Wednesday, August 20, 2014

5 Days!!!

Well, technically now we're at 4.5 since half the day is over.

Definitely still freaking out.  Anxiety is at an all time high and I'm wishing for a xanax IV right about now.  Thankfully, I've managed to stick with my healthy eating plan and I'm feeling less bloated and the water weight is pouring out...  Who knew blueberries were a natural diuretic?!?!  Holy moly! 

So I got my before pics all taken and cropped.  I need to blur out the naughty bits, but I'll post them with the afters probably sometime next week. 

I'll say one thing for sure...  all this waiting is for the birds.  I should have just scheduled this thing for the next day so it could have been done and over with.  I know all the anxiousness I feel can't be good for me.  Just the thought of it sends my stomach reeling and heart racing.  Why can't I just sleep through the next 4 weeks and be done with this!?!

Speaking of sleep...  I'm not doing that much lately.  Again, the anticipation of W.A.I.T.I.N.G keeps me from being able to relax and shut off my stupid brain. 
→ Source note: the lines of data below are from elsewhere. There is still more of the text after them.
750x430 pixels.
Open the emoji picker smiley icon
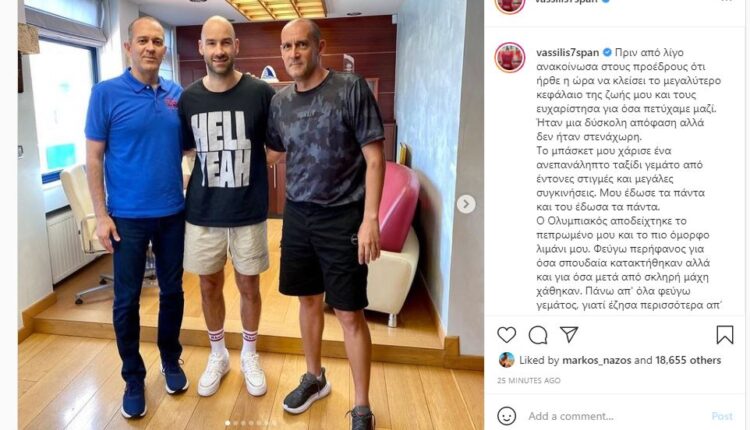coord(507,416)
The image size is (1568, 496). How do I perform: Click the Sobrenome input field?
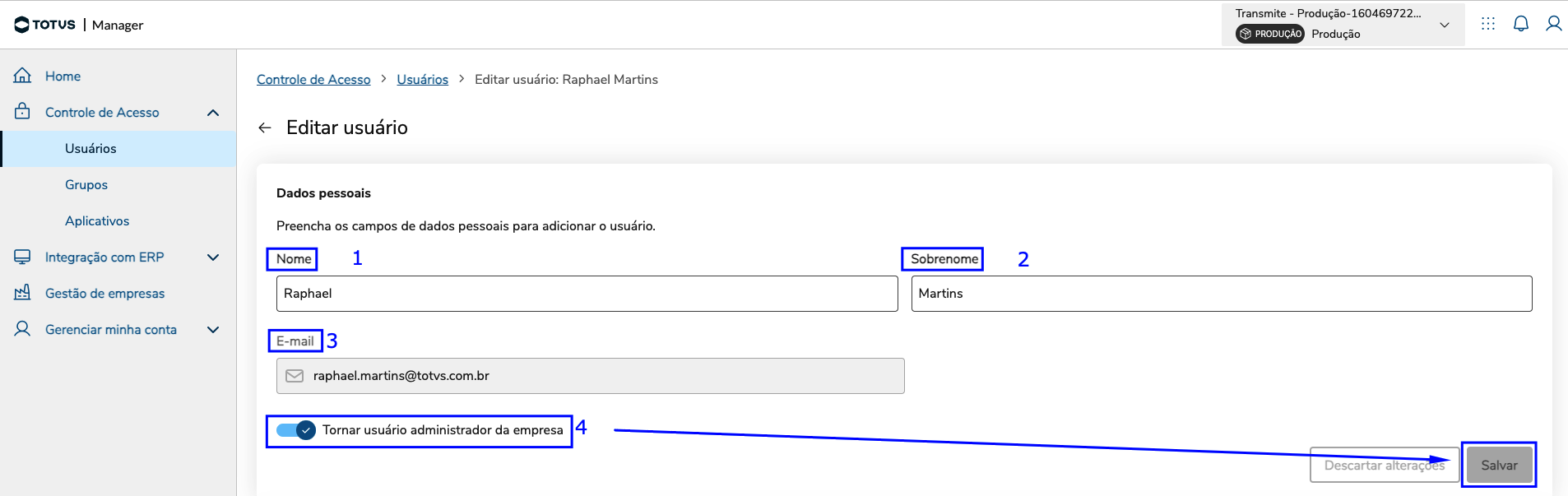(1221, 294)
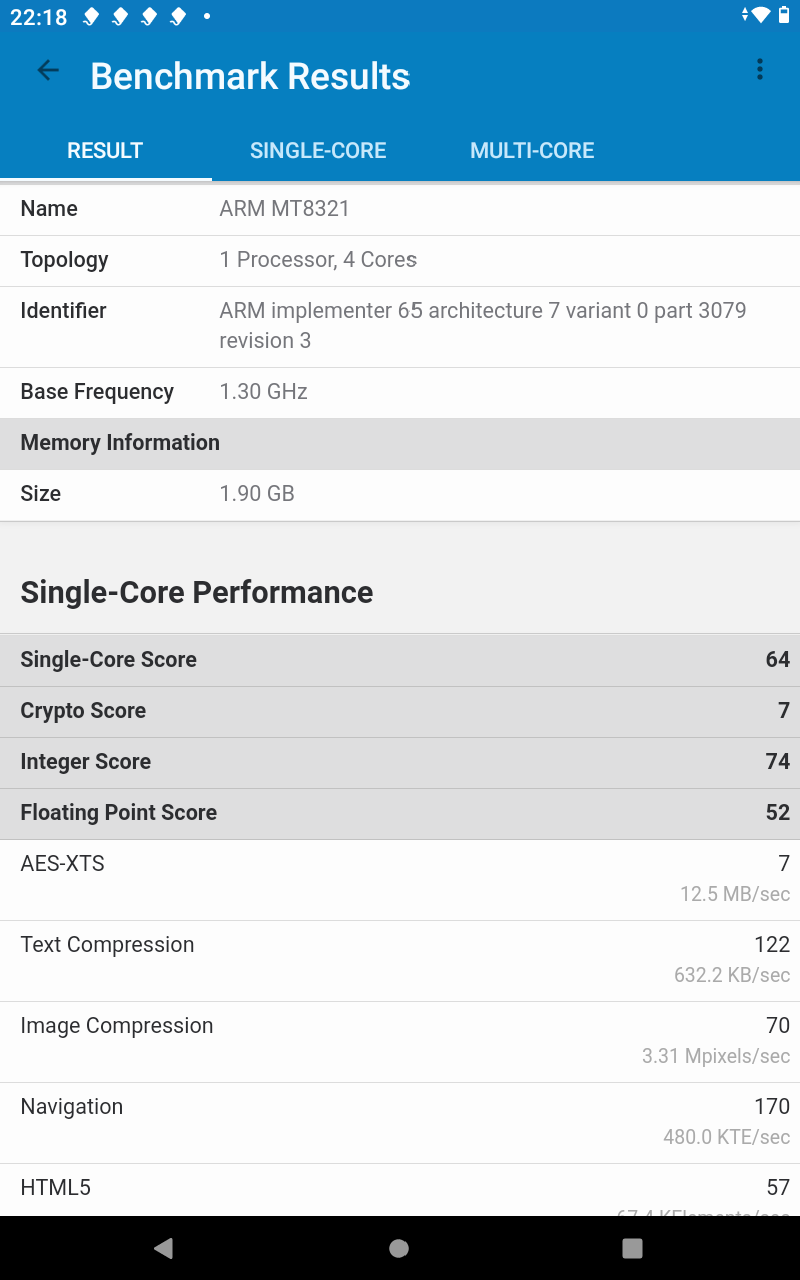Tap the Benchmark Results title
This screenshot has height=1280, width=800.
click(250, 76)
One kinda cool thing.  When I got home from work yesterday, I went to hang up my clothes and then thought "I doubt I'll be able to wear these again."  So this week, I'm paying tribute to all the clothes that will get their last wear.  Although there are not enough days between now and then to wear everything that won't fit.  So I'm just wearing my favorites one last time. 
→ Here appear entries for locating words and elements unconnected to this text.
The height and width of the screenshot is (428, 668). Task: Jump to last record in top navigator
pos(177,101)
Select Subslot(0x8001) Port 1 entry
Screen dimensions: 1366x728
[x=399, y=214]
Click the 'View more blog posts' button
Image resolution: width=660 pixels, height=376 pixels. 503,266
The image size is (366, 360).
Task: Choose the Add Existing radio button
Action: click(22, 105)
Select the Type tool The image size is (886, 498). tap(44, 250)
Once I'm up for it after surgery, my closet will get a major overhaul.  When I'm done, I won't have any clothes left!!!

Now I've got to start saving up to replace my wardrobe.  Donations are being accepted.  =)


Thursday, August 14, 2014

The COUNTDOWN is ON!!!

11 days until I go under the knife for skin removal and breast reconstruction!!!
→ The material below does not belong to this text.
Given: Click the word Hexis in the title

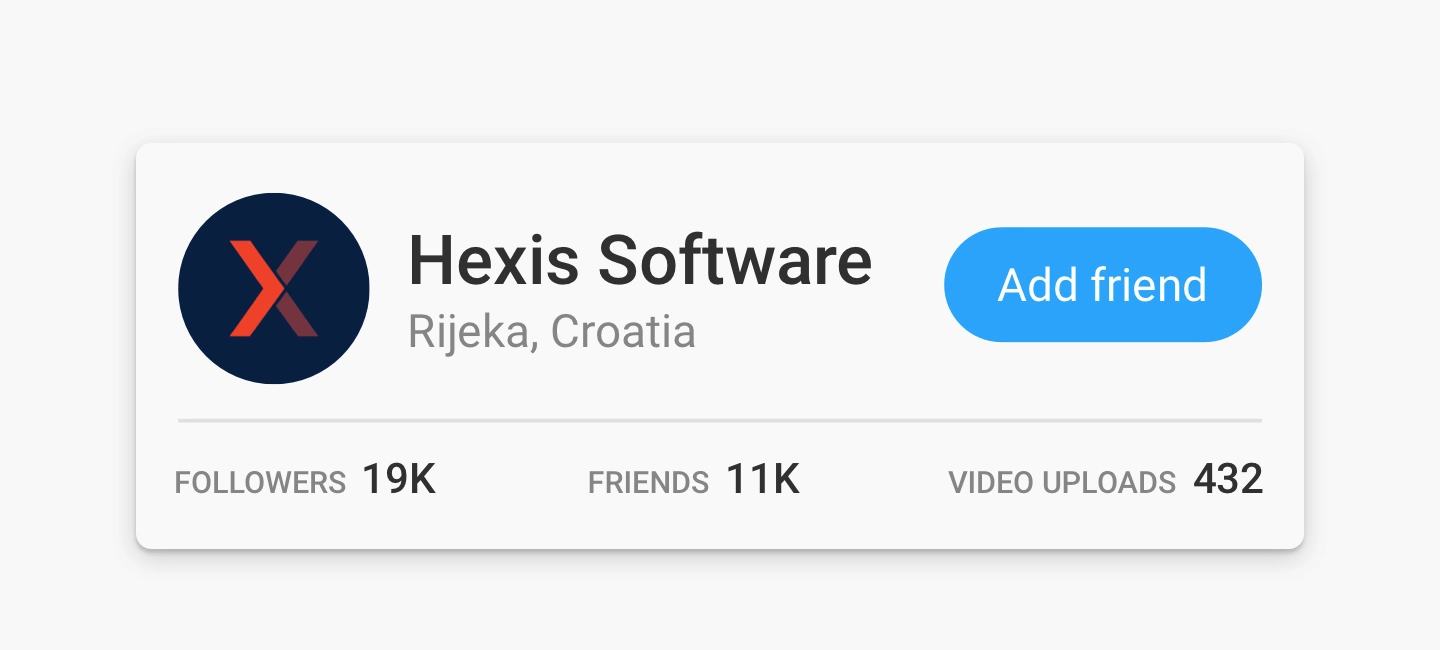Looking at the screenshot, I should point(493,260).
Right now, I'm just taking each day as it comes.  And lately, they've been coming with a butt load of stress!  I have about 5 work days before I'm off for a few weeks to heal and the stack of work I need to finish is about as tall as I am.  Well, thankfully I'm short.  =)

I know as a result of the stress, I'm turning to carbs and other foods I know I need to stay away from.  So I'm committing myself to stick to protein, shakes, veggies, fruit, water, and vitamins for the next 11 days.  ESPECIALLY the shakes!!!  I have got to keep my protein up so I can ensure I heal well and QUICKLY!!!  Tentatively, I'm going back to work after 17 days...  as opposed to the original 22 days I was planning on taking off.  It's only the difference of 5 days, but I'm guessing a lot can change in 5 days.

This weekend, I'll have the hubs take my before pics so I can post them here.  In the meantime, I'm totally freaking out!  I'm excited, but extremely anxious about it all.  For some reason, I'm scared of looking worse than I do now.  Although I think anything would be an improvement to what I have right now.  It's just hard for me to imagine what I'm going to look like without all the skin around my abdomen and sagging boobs.  Honestly, I've always looked like this so I don't know any different.  The last time I had a semi-normal figure was when I was about 6 or 7 years old.  Somehow, I don't think I can compare the 33 year old body I have now to the body of a prepubescent child.

Did I mention I was freaking out!?!?!?!?